Ah, la experiencia humana era tan apasionante para Eres… podía sentirlo todo: hormigueo en las palmas de las manos y en los dedos por las ganas de tocar; salivación, hambre y ganas de morder. Ganas de sentir otro cuerpo contra el suyo, aunque no otro cualquiera en cualquier momento, claro, eso no.
Podía sentir también la bestia que no era animal y se alzaba sobre el instinto y la inocencia: miedo, mentira, palabras y nombres, complejos. Todo lo que un ser no es. La bestia irreal, porque no había amenaza alguna ante la que defenderse, y menos ahora. La bestia innecesaria pero a la vez instrumental, y por ello imposible de erradicar en la experiencia humana de tercera dimensión. Porque todo eso que no definía al ser era necesario para que el ser se manifestara en una sucesión de espacios y momentos , en el mundo de los sentidos.
A Eres le fascinaba que era común entre los humanos llamar “bestia” al instinto sexual y no al ego. Ego tenía más de bestia que un animal, porque ego era todo lo que un ser no era.
Si supiera Alicia de los placeres secretos de Eres. Si supiera que a Eres le daba placer hasta sentir su propio ego humano, porque tenerlo significaba que también tenía cuerpo, que estaba allí, que pensaba. Claro que sentir a ego –e incluso disfrutarlo- no tenía nada que ver con ser su esclavo, ¿verdad? Quien elegiría conscientemente ser esclavo de un instrumento prestado, o de una máscara a través de la cual puede hablar.

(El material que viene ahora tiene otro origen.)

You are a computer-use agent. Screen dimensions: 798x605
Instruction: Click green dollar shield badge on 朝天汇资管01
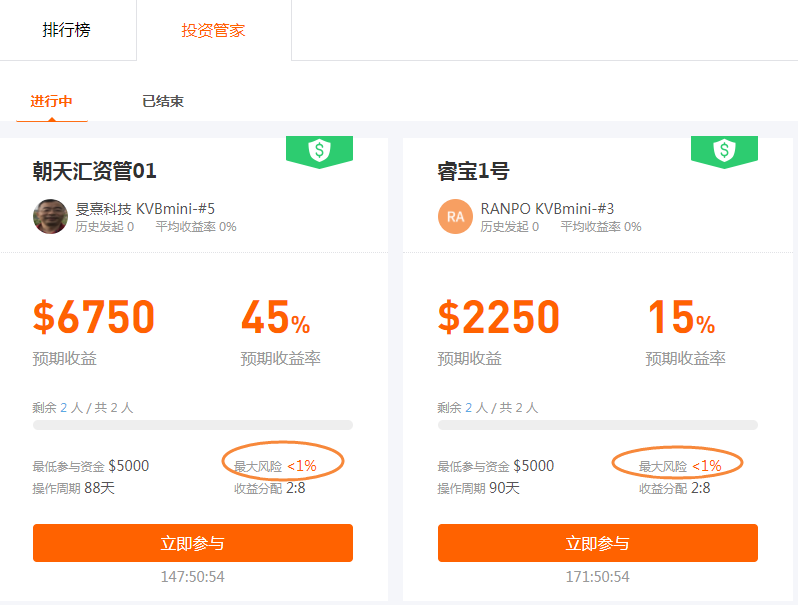[x=319, y=151]
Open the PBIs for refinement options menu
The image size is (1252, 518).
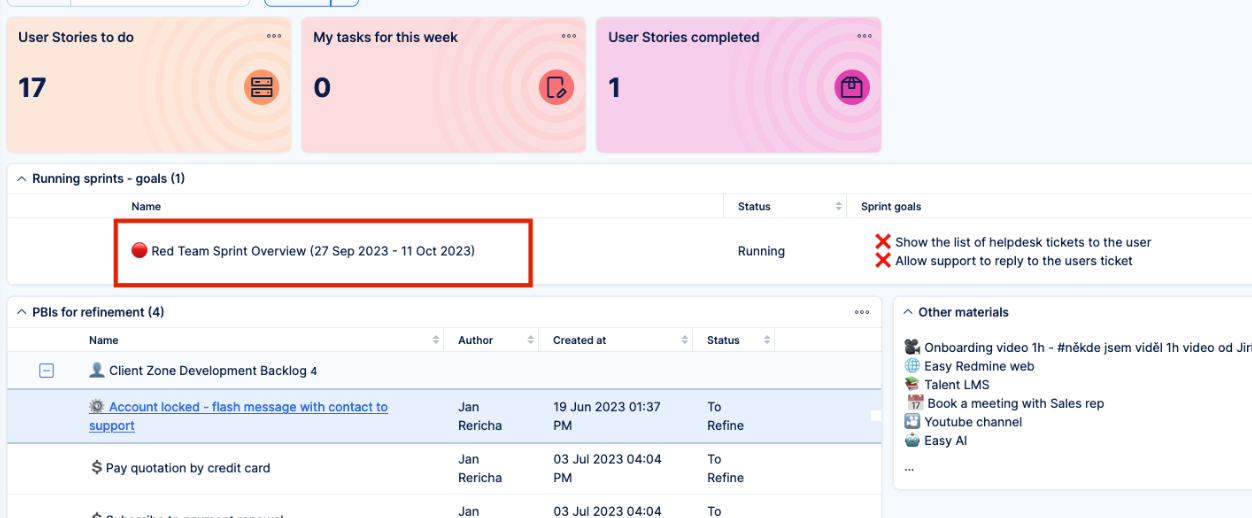click(862, 312)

Nunca, amado lector, nunca pierdas de vista tu poder (el poder de lo único Real). Nunca pierdas de vista tu libertad. Nunca le des poder a algo que no tiene poder sobre ti. No es un consejo, es un ruego desde el fondo de mi corazón, si me lo permites, porque eres importante, porque no eres una víctima, porque eres necesario.
Alicia tampoco podía tener idea de lo que le estaba pasando al chico-duende por la cabeza, pero, al igual que él, podía sentirlo todo.
—Siento que no me asusta morir—soltó según le vino. Aunque sabía que la muerte no vendría ahora, o no al menos a manos de Eres, porque sabía que él no tenía intención de matarla. Se dio cuenta de que, precisamente, fantasear con la muerte y con estar caminando al filo del límite la tenía empapada entre sus muslos desde hacía un rato.
—Ya moriremos cuando nos toque—replicó Eres, salvando la poca distancia que les separaba—Y no es hoy.
Sonrió. Los complejos seguían palpitando bajo la piel; las piernas le temblaban ligeramente y él sabía que eso era inevitable. ¿Era cierto lo que estaba sintiendo? Tampoco podía evitar dudar. Cómo no hacerlo, con lo difícil que se le hacía creer que “alguien como” Alicia pudiera sentir deseo físico por “alguien como” él. Por un tío bajito que parecía de otro mundo, con orejas en punta y ojos que daban miedo, y bolas de fuego blanco en las manos. Pero también sabía que no solo los factores físicos provocan deseo, y que Eros era en verdad pulsión de vida.
Su sonrisa se amplió, y su labio superior tembló ligeramente antes de elevarse para mostrar el sesgo de un colmillo. Sí, de eso se trataba, ese era el detalle que al principio quiso ocultarle a Alicia por motivos obvios. No era un vampiro, claro que no, pero su creador tenía un extraño sentido del humor.
—Oh, mierda. Tienes…
—No son para hacer daño. No sé por qué los tengo—murmuró el chico—Los tengo desde siempre y nunca he sabido para qué.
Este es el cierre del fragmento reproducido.